--- Assignment ---
Retype the line with "Select the 111,000 current price cell" in it, then each line after it to the end of the data, word for word.

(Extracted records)
......

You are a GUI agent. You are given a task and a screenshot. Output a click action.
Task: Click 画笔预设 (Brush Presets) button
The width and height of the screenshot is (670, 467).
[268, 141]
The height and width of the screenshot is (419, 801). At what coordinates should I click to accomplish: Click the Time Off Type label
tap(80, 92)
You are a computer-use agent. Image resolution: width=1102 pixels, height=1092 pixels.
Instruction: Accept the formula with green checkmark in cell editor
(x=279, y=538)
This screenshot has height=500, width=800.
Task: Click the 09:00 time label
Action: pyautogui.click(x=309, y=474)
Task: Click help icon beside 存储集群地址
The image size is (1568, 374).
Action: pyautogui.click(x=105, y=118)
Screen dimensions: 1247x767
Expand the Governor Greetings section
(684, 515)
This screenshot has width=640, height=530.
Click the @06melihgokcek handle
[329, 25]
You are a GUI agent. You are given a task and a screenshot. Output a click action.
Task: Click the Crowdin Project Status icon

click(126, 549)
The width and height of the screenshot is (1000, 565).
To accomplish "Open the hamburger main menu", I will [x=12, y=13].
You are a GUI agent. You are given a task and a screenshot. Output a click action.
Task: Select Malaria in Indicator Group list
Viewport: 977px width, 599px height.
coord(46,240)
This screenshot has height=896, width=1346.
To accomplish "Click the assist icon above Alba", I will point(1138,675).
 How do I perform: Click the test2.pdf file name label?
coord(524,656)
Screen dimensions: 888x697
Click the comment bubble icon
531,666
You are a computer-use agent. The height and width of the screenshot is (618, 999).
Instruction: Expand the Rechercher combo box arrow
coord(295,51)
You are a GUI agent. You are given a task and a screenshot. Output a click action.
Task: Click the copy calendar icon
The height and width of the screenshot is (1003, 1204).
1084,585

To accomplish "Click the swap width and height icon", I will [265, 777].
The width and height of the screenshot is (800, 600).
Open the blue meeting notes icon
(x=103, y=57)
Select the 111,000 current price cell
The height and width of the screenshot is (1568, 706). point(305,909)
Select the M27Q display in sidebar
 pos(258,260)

......

--- Written answer ---
Select the 111,000 current price cell
The height and width of the screenshot is (1568, 706). point(305,909)
Select the M27Q display in sidebar
 pos(258,260)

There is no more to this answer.